— THE DATA —
= Beginning of Section =
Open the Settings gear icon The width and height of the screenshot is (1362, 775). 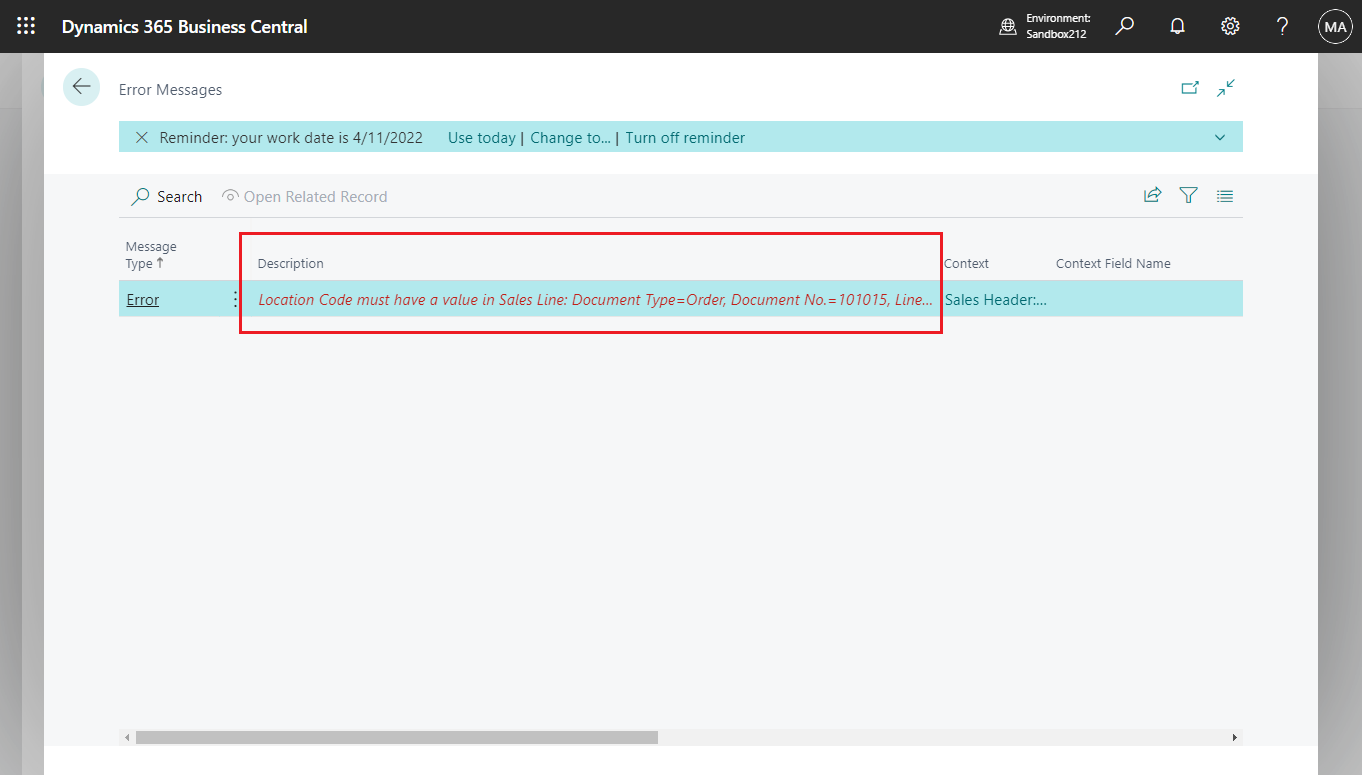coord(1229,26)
= End of Section =
= Beginning of Section =
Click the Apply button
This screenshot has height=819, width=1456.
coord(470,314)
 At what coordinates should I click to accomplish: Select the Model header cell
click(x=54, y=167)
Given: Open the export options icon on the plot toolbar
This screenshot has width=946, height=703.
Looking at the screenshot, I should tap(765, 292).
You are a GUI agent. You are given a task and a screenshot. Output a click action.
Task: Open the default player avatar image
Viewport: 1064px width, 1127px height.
= End of Section =
= Beginning of Section =
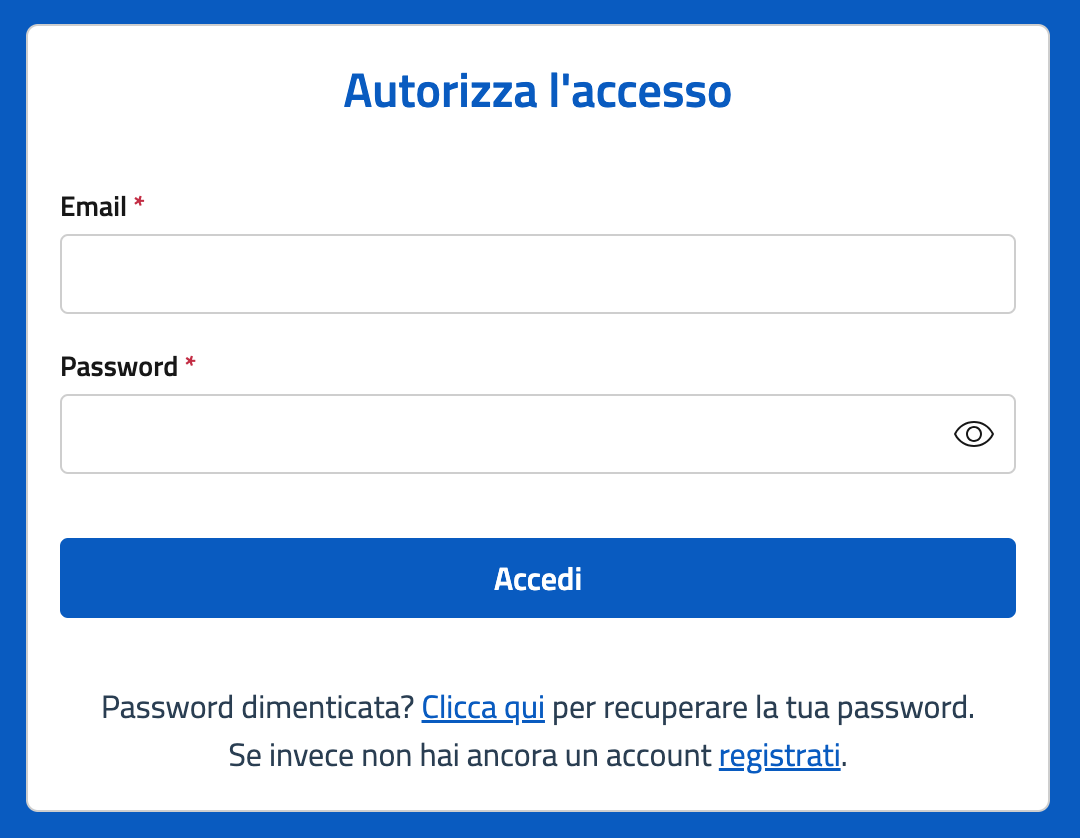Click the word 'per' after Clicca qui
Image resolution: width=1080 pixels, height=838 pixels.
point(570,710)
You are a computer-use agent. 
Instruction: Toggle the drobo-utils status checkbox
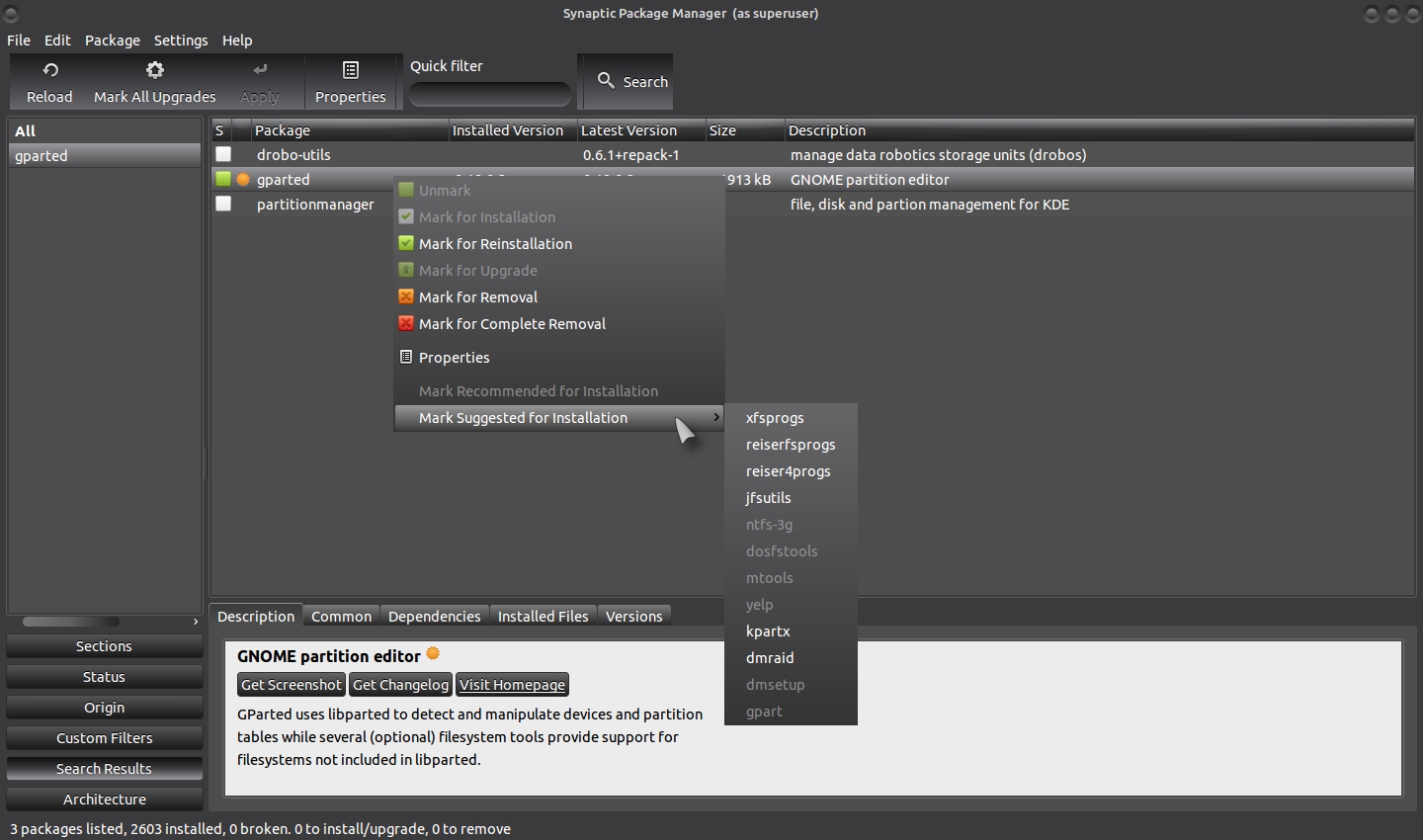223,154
= End of Section =
— EXERCISE DETAILS —
Filter the data, keeping only the lines that contain "agent".

— REPLY —
You are a GUI agent. You are given a task and a screenshot. Output a click action.
You are a computer-use agent. 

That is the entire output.